Word and item position data:

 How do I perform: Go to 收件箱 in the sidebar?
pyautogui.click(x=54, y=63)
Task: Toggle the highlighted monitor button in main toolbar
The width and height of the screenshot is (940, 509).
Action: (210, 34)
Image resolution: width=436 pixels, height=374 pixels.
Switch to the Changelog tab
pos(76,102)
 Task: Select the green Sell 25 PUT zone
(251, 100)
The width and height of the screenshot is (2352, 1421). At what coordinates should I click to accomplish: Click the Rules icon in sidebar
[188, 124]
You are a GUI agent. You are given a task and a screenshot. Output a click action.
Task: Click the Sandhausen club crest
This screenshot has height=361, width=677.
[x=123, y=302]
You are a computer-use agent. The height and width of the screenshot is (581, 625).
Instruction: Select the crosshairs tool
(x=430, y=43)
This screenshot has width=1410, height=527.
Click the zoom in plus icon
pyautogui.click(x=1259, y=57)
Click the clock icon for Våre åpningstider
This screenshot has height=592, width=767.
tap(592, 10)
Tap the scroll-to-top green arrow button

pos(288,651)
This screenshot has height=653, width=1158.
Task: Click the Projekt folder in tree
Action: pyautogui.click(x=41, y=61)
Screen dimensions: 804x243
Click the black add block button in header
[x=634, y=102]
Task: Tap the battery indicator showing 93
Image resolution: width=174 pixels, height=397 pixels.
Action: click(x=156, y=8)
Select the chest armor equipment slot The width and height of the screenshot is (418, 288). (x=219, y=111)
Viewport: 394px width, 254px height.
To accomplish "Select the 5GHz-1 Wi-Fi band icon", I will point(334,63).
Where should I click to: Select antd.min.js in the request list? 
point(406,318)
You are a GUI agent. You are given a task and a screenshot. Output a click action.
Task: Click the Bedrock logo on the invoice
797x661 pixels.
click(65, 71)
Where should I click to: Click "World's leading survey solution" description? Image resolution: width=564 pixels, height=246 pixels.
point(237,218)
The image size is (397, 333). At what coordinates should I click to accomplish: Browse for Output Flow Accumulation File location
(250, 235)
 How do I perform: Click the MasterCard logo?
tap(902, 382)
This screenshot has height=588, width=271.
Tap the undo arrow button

## WHAT IS BEING ASKED
Please rewrite the entries from the line "Viewport: 394px width, 254px height." down to the end of the entries, swapping "invoice" for "receipt" and leaving everything else untouched.

## RESPONSE
Viewport: 394px width, 254px height.
To accomplish "Select the 5GHz-1 Wi-Fi band icon", I will point(334,63).
Where should I click to: Select antd.min.js in the request list? 
point(406,318)
You are a GUI agent. You are given a task and a screenshot. Output a click action.
Task: Click the Bedrock logo on the receipt
797x661 pixels.
click(65, 71)
Where should I click to: Click "World's leading survey solution" description? Image resolution: width=564 pixels, height=246 pixels.
point(237,218)
The image size is (397, 333). At what coordinates should I click to accomplish: Browse for Output Flow Accumulation File location
(250, 235)
 How do I perform: Click the MasterCard logo?
tap(902, 382)
This screenshot has height=588, width=271.
Tap the undo arrow button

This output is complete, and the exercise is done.